Abstract
Background
Few studies of the healthy immigrant effect (HIE) have examined the mental health outcomes of Canadian-born individuals on a national scale compared with immigrants by admission category. This study fills this gap by examining the self-reported mental health (SRMH) of immigrants by admission category and other immigration dimensions (e.g., source world region and duration since landing) and making comparisons with Canadian-born respondents to a population-based survey.
Data and methods
Based on four cycles (2011 to 2014) of the Canadian Community Health Survey (CCHS) linked to the Longitudinal Immigration Database (IMDB), odds ratios of high (i.e., excellent or very good) SRMH among Canadian-born respondents and IMDB-linked immigrants are compared using logistic regression. Among the IMDB immigrant population, high SRMH was also examined according to the above-mentioned immigration dimensions. Adjusted results were hierarchically controlled for age, sex, social and economic factors, and sense of belonging.
Results
Age–sex adjusted results show that immigrants, especially refugees, are less likely than the Canadian-born population to report high mental health levels, but these differences disappeared after full adjustment. The odds of immigrants having high SRMH differed more by source world region and duration since landing. For example, fully adjusted results show support for the HIE, with recent immigrants (interviewed within 10 years of landing) more likely to report high SRMH than either the Canadian-born population or established immigrants. Greater odds of high SRMH among recent immigrants also holds across admission classes and for selected world regions.
Interpretation
This study provides new evidence on differences in mental health between Canadian-born individuals and immigrants by various characteristics. Results support a deterioration of the HIE in SRMH and identify factors significantly associated with SRMH. This study can also serve as a baseline for further studies on the impact of COVID-19 on immigrants’ mental health by immigrant category.
Keywords
immigrant category, refugee, mental health, linked data, healthy immigrant effect
DOI: https://www.doi.org/10.25318/82-003-x202000800001-eng
Findings
Overall, immigrants are found to be healthier upon their arrival to Canada than the Canadian-born population—a phenomenon referred to as the healthy immigrant effect (HIE). However, this initial health advantage seems to disappear over time, partly because of stress and other integration challenges.1-3 Whether this HIE and its deterioration also apply to mental health is an area of ongoing research.4-10 The Canadian government’s Immigration Levels Plan stipulates that almost 1 million immigrants will be admitted to Canada between 2018 and 2020, and immigrants to Canada will increase from 7.5 million to more than 12 million by 2036 (almost 30% of the Canadian population).11-12 Because of the growth in Canada’s immigrant population, it is important to monitor the health—including mental health—of immigrants. In light of the COVID-19 pandemic and its impact on mental health, this study can provide a baseline for future studies on the longer-term impact of COVID-19 on immigrants’ mental health by immigrant category. [Full article]
Authors
Edward Ng (edward.ng@canada.ca) is with the Health Analysis Division at Statistics Canada and Haozhen Zhang is with the Research and Evaluation Branch at Immigration, Refugees and Citizenship Canada in Ottawa, Ontario.

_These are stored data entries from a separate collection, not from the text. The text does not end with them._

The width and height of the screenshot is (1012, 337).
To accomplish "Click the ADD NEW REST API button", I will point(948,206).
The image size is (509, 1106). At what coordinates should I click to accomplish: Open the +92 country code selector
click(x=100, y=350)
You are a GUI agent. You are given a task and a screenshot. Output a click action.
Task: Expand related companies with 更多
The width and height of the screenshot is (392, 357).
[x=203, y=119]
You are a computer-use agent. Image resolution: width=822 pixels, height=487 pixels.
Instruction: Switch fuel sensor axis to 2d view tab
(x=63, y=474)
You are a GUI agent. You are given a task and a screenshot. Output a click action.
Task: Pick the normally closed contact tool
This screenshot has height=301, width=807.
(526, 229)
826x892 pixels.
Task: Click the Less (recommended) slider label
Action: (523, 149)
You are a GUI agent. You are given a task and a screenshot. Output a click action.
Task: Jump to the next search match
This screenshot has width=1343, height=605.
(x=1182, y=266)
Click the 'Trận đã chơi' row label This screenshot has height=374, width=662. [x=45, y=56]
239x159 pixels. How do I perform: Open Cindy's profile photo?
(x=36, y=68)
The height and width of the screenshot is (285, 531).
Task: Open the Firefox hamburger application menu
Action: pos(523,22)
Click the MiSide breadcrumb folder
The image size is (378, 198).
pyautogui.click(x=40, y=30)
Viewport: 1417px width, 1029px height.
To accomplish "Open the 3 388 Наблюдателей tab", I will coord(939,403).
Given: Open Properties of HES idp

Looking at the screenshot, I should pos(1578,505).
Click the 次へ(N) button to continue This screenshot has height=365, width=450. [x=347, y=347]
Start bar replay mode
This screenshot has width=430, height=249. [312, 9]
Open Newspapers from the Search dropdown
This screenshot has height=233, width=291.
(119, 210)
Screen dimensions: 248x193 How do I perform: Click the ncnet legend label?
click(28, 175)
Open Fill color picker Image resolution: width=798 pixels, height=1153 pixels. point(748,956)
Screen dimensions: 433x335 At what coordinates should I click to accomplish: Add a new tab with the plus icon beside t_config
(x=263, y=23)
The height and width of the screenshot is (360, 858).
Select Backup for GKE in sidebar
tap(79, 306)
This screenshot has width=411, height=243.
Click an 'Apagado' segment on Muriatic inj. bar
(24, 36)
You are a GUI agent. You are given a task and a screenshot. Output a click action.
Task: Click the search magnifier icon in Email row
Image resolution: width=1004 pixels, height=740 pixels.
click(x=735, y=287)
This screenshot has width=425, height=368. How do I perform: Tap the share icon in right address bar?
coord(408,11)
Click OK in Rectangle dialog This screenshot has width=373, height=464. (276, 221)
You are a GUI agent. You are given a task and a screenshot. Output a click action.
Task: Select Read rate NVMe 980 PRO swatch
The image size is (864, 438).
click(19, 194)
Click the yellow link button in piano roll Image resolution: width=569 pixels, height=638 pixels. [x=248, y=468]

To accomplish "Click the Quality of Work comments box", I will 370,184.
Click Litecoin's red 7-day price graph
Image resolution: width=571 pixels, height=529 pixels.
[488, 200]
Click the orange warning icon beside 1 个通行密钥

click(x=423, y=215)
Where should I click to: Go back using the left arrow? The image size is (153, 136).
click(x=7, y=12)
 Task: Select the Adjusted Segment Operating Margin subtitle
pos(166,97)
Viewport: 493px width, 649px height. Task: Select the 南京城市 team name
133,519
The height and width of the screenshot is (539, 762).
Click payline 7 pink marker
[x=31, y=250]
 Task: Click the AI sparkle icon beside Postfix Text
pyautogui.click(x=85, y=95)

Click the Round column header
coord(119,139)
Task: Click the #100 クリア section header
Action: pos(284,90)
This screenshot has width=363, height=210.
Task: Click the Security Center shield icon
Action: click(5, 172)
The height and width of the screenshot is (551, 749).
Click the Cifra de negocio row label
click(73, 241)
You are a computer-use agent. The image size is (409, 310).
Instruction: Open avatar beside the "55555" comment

What is already known on this subject?
- Most major immigrant-receiving countries reported a healthy immigrant effect, both in terms of self-reported perceived health and chronic conditions.
- Little research has been done on the mental health of immigrants by admission category, source world region or duration since landing. This is attributable in part to a lack of data.
What does this study add?
- Based on a newly linked national health-oriented dataset, immigrants—especially refugees—are less likely than the Canadian-born population to have high self-reported mental health (SRMH), but these differences largely disappeared after full model adjustments.
- The variations of high SRMH among immigrants are more noticeable by duration since landing and source world region, even after controlling for confounding factors.
- Data linkage provides a great opportunity to add value to existing datasets by producing policy-relevant insights for the health outcomes of immigrants, especially for mental health and by admission category.